*** Data under study Section Begins ***

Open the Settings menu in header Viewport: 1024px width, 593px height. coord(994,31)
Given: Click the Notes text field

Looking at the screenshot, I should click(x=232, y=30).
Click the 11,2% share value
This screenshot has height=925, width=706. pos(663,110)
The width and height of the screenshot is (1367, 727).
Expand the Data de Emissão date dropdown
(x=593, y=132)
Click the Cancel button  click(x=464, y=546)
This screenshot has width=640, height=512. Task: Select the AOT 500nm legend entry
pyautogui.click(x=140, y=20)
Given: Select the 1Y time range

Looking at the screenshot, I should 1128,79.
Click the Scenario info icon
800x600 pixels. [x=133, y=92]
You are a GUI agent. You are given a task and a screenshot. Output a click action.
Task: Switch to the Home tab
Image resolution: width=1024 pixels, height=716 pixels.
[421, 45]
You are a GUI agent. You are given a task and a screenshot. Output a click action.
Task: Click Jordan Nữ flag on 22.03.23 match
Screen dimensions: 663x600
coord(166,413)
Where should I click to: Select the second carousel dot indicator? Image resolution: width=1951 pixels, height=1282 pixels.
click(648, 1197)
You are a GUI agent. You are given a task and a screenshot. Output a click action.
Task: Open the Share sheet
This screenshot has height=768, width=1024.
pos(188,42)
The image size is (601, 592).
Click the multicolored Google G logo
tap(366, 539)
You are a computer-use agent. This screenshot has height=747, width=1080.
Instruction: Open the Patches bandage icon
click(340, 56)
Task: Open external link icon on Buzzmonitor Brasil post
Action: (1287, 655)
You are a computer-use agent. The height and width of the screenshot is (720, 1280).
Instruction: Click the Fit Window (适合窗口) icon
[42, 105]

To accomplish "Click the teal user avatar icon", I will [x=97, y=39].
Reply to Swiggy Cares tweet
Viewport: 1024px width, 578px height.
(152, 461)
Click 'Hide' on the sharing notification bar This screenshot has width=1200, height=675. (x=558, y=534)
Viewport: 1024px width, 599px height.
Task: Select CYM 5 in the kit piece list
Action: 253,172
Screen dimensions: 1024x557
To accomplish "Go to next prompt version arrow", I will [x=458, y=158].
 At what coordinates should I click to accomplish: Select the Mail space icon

*** Data under study Section Ends ***

• What you need to do: What lines of the material above hold the string "accomplish"? Please copy them.

• Task response:
To accomplish "Click the teal user avatar icon", I will [x=97, y=39].
To accomplish "Go to next prompt version arrow", I will [x=458, y=158].
 At what coordinates should I click to accomplish: Select the Mail space icon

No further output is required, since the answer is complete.